[Given request] Rewrite the listing below, swapping every "computer-use agent" for "screen-navigation assistant" and leaving everything else unchanged.

[Input material]
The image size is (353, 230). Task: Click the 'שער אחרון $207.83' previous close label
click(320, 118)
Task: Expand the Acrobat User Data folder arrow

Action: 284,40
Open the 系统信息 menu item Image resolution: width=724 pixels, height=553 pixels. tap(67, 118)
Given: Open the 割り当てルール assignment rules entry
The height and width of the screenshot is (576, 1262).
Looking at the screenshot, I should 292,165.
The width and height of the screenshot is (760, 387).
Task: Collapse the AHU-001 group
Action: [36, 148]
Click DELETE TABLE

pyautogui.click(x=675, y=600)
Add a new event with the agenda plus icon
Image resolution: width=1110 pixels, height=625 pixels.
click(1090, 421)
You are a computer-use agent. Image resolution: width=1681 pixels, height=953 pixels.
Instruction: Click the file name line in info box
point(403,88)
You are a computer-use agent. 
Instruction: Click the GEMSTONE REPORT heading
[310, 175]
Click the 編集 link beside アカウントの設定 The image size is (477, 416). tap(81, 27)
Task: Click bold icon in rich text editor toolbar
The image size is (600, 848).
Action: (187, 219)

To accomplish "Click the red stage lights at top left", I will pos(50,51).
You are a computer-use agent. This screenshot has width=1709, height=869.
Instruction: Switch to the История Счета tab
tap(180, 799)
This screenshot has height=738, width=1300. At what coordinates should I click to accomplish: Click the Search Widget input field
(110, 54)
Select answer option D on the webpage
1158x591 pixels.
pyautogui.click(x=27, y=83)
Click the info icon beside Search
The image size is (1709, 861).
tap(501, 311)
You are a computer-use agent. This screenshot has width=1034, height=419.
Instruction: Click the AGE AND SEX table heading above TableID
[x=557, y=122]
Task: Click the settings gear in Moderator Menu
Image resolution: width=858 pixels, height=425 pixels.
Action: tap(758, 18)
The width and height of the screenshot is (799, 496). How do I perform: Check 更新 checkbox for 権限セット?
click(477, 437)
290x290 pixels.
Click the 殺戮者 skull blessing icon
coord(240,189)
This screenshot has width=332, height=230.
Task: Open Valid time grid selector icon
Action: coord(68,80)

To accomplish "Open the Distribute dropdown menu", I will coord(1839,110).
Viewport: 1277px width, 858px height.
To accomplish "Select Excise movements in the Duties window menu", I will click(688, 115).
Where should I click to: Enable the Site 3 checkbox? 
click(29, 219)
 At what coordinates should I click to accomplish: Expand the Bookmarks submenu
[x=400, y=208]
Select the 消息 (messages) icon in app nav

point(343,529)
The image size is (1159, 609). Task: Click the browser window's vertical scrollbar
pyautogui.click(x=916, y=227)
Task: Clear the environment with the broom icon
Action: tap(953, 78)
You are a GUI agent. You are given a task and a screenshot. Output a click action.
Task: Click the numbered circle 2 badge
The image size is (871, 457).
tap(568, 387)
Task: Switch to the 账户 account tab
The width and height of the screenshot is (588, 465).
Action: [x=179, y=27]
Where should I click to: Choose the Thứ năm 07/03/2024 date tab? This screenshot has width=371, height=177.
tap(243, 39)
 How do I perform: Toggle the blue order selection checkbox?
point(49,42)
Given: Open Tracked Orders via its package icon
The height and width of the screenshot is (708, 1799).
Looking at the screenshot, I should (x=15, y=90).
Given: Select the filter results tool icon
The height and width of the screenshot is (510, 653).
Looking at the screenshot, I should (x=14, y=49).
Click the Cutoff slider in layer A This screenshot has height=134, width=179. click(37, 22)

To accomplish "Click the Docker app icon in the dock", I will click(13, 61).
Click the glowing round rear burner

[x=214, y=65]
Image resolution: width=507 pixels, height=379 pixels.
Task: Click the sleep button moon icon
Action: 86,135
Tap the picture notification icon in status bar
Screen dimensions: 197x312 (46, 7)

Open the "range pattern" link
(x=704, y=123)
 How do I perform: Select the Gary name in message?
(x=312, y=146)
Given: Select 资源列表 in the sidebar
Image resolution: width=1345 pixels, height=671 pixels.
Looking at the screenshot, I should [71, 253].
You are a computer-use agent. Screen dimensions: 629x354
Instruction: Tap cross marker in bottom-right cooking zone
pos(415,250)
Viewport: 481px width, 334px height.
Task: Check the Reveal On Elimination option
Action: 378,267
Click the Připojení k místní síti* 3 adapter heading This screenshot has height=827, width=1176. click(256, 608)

[Response to this task]
The image size is (353, 230). Task: Click the 'שער אחרון $207.83' previous close label
click(320, 118)
Task: Expand the Acrobat User Data folder arrow

Action: 284,40
Open the 系统信息 menu item Image resolution: width=724 pixels, height=553 pixels. tap(67, 118)
Given: Open the 割り当てルール assignment rules entry
The height and width of the screenshot is (576, 1262).
Looking at the screenshot, I should 292,165.
The width and height of the screenshot is (760, 387).
Task: Collapse the AHU-001 group
Action: [36, 148]
Click DELETE TABLE

pyautogui.click(x=675, y=600)
Add a new event with the agenda plus icon
Image resolution: width=1110 pixels, height=625 pixels.
click(1090, 421)
You are a screen-navigation assistant. Image resolution: width=1681 pixels, height=953 pixels.
Instruction: Click the file name line in info box
point(403,88)
You are a screen-navigation assistant. 
Instruction: Click the GEMSTONE REPORT heading
[310, 175]
Click the 編集 link beside アカウントの設定 The image size is (477, 416). tap(81, 27)
Task: Click bold icon in rich text editor toolbar
The image size is (600, 848).
Action: (187, 219)

To accomplish "Click the red stage lights at top left", I will pos(50,51).
You are a screen-navigation assistant. This screenshot has width=1709, height=869.
Instruction: Switch to the История Счета tab
tap(180, 799)
This screenshot has height=738, width=1300. At what coordinates should I click to accomplish: Click the Search Widget input field
(110, 54)
Select answer option D on the webpage
1158x591 pixels.
pyautogui.click(x=27, y=83)
Click the info icon beside Search
The image size is (1709, 861).
tap(501, 311)
You are a screen-navigation assistant. This screenshot has width=1034, height=419.
Instruction: Click the AGE AND SEX table heading above TableID
[x=557, y=122]
Task: Click the settings gear in Moderator Menu
Image resolution: width=858 pixels, height=425 pixels.
Action: tap(758, 18)
The width and height of the screenshot is (799, 496). How do I perform: Check 更新 checkbox for 権限セット?
click(477, 437)
290x290 pixels.
Click the 殺戮者 skull blessing icon
coord(240,189)
This screenshot has width=332, height=230.
Task: Open Valid time grid selector icon
Action: coord(68,80)

To accomplish "Open the Distribute dropdown menu", I will coord(1839,110).
Viewport: 1277px width, 858px height.
To accomplish "Select Excise movements in the Duties window menu", I will click(688, 115).
Where should I click to: Enable the Site 3 checkbox? 
click(29, 219)
 At what coordinates should I click to accomplish: Expand the Bookmarks submenu
[x=400, y=208]
Select the 消息 (messages) icon in app nav

point(343,529)
The image size is (1159, 609). Task: Click the browser window's vertical scrollbar
pyautogui.click(x=916, y=227)
Task: Clear the environment with the broom icon
Action: tap(953, 78)
You are a GUI agent. You are given a task and a screenshot. Output a click action.
Task: Click the numbered circle 2 badge
The image size is (871, 457).
tap(568, 387)
Task: Switch to the 账户 account tab
The width and height of the screenshot is (588, 465).
Action: [x=179, y=27]
Where should I click to: Choose the Thứ năm 07/03/2024 date tab? This screenshot has width=371, height=177.
tap(243, 39)
 How do I perform: Toggle the blue order selection checkbox?
point(49,42)
Given: Open Tracked Orders via its package icon
The height and width of the screenshot is (708, 1799).
Looking at the screenshot, I should (x=15, y=90).
Given: Select the filter results tool icon
The height and width of the screenshot is (510, 653).
Looking at the screenshot, I should (x=14, y=49).
Click the Cutoff slider in layer A This screenshot has height=134, width=179. click(37, 22)

To accomplish "Click the Docker app icon in the dock", I will click(13, 61).
Click the glowing round rear burner

[x=214, y=65]
Image resolution: width=507 pixels, height=379 pixels.
Task: Click the sleep button moon icon
Action: 86,135
Tap the picture notification icon in status bar
Screen dimensions: 197x312 (46, 7)

Open the "range pattern" link
(x=704, y=123)
 How do I perform: Select the Gary name in message?
(x=312, y=146)
Given: Select 资源列表 in the sidebar
Image resolution: width=1345 pixels, height=671 pixels.
Looking at the screenshot, I should [71, 253].
You are a screen-navigation assistant. Screen dimensions: 629x354
Instruction: Tap cross marker in bottom-right cooking zone
pos(415,250)
Viewport: 481px width, 334px height.
Task: Check the Reveal On Elimination option
Action: 378,267
Click the Připojení k místní síti* 3 adapter heading This screenshot has height=827, width=1176. click(256, 608)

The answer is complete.